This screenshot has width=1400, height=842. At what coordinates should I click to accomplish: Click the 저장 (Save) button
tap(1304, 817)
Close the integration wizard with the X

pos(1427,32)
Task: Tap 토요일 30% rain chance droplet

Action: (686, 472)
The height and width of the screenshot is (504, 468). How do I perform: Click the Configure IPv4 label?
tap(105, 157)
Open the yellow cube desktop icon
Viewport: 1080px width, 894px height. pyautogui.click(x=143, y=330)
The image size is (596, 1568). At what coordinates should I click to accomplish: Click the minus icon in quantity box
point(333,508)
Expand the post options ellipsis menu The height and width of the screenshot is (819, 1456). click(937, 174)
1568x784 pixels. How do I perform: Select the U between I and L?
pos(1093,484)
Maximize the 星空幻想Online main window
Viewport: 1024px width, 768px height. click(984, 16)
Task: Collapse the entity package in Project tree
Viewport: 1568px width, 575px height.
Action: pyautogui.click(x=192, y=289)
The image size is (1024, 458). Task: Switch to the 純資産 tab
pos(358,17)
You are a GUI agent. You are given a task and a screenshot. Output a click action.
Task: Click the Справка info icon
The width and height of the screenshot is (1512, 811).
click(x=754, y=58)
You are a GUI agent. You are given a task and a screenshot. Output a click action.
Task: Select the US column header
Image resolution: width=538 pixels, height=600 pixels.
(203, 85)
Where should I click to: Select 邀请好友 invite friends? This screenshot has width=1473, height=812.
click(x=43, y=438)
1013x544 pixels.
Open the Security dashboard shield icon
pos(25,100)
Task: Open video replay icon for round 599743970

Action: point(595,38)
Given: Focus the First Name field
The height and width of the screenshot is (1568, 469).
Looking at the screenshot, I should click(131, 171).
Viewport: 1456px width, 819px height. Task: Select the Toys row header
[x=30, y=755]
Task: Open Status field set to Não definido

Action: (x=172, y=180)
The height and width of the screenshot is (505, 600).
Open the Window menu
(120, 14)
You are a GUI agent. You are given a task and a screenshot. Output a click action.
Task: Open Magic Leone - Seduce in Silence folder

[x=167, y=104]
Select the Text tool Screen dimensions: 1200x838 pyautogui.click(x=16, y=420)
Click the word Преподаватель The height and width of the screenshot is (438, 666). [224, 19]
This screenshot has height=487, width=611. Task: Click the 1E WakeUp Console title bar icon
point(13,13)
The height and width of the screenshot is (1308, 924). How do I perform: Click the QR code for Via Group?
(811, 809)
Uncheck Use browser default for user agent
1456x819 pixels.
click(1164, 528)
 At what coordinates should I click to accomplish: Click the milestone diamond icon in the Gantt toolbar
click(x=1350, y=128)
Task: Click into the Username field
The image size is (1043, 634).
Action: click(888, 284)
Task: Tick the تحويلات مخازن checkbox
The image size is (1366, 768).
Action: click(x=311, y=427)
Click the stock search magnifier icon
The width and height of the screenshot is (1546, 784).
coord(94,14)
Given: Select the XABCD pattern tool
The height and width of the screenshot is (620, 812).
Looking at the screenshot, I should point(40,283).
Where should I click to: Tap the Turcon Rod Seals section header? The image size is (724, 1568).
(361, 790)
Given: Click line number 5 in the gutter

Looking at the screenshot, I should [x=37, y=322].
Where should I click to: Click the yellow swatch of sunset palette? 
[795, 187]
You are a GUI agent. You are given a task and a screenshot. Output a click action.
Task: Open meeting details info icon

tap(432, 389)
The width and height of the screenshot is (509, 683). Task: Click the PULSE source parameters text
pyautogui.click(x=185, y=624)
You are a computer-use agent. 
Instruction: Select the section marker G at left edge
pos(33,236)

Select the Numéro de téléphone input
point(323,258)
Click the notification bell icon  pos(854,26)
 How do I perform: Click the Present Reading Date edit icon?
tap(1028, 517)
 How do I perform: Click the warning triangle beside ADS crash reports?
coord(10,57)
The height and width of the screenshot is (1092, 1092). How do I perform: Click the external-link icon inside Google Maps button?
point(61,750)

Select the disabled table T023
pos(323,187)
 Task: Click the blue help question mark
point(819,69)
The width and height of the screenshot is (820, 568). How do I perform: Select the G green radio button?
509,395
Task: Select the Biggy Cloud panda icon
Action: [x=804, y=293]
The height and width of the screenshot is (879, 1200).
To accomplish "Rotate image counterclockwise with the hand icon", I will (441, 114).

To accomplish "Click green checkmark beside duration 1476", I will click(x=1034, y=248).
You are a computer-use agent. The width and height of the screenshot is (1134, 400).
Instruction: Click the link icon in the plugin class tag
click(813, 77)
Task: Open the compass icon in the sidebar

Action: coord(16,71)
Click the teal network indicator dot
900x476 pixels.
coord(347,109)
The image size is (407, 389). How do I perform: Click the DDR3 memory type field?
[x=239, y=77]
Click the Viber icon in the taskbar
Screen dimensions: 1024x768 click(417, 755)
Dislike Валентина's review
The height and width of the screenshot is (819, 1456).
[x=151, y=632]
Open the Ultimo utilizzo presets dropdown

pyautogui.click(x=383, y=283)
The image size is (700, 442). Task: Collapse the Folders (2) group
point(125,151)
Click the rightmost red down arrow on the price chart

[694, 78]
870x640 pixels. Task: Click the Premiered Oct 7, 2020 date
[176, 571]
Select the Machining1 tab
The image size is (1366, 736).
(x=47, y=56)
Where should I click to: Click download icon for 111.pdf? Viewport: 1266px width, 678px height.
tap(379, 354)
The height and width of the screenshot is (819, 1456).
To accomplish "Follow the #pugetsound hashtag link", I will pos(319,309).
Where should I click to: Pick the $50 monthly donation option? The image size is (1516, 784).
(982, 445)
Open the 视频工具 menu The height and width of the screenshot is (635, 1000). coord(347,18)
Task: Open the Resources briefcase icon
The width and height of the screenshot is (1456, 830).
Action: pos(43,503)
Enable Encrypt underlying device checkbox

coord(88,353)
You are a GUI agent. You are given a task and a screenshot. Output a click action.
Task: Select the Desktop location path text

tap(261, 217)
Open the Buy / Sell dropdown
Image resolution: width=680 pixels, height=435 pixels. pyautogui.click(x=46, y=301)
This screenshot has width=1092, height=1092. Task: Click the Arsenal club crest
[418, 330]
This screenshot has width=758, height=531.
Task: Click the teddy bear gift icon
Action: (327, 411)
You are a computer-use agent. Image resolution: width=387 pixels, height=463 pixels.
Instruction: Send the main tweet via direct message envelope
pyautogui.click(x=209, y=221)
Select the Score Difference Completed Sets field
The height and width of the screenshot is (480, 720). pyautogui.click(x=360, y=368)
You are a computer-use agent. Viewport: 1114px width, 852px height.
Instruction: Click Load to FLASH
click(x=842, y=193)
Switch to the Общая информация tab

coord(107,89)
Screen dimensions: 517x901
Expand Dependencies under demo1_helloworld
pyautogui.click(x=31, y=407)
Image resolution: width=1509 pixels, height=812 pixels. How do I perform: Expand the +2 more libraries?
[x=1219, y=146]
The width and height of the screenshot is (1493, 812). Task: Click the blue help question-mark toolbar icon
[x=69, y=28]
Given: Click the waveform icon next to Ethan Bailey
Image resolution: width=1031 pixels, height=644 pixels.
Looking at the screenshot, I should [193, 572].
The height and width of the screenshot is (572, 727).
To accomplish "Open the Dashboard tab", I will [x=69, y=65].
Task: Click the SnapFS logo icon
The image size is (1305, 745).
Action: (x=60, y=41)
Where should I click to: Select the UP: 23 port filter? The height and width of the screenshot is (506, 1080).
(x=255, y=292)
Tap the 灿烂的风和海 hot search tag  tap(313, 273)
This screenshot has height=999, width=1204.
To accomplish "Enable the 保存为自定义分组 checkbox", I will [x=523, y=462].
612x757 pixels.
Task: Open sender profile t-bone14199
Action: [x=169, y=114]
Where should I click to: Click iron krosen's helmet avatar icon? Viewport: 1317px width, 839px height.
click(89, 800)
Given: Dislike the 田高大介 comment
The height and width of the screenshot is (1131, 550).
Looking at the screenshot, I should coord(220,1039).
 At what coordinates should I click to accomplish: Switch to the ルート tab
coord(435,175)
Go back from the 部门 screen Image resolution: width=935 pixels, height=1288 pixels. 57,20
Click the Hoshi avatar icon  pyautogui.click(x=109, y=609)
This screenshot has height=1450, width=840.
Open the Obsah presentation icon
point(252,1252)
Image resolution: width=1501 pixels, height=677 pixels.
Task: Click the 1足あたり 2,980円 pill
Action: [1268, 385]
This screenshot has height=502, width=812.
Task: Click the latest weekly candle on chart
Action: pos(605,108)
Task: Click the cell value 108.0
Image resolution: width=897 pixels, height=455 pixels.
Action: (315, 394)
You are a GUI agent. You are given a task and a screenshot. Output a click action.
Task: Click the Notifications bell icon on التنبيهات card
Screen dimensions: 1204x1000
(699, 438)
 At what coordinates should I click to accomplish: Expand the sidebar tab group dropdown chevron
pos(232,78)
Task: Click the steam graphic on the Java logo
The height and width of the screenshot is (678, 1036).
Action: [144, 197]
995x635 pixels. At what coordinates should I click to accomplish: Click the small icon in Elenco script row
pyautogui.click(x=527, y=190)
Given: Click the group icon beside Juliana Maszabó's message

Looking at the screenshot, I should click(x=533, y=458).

• • • • •

EXERCISE DIRECTIONS: Print everything in the entries from the line containing "Task: Open the compass icon in the sidebar" down to the line containing "(x=47, y=56)", both lines included, reproducing each line verbatim.

EXPECTED ANSWER:
Task: Open the compass icon in the sidebar

Action: coord(16,71)
Click the teal network indicator dot
900x476 pixels.
coord(347,109)
The image size is (407, 389). How do I perform: Click the DDR3 memory type field?
[x=239, y=77]
Click the Viber icon in the taskbar
Screen dimensions: 1024x768 click(417, 755)
Dislike Валентина's review
The height and width of the screenshot is (819, 1456).
[x=151, y=632]
Open the Ultimo utilizzo presets dropdown

pyautogui.click(x=383, y=283)
The image size is (700, 442). Task: Collapse the Folders (2) group
point(125,151)
Click the rightmost red down arrow on the price chart

[694, 78]
870x640 pixels. Task: Click the Premiered Oct 7, 2020 date
[176, 571]
Select the Machining1 tab
The image size is (1366, 736).
(x=47, y=56)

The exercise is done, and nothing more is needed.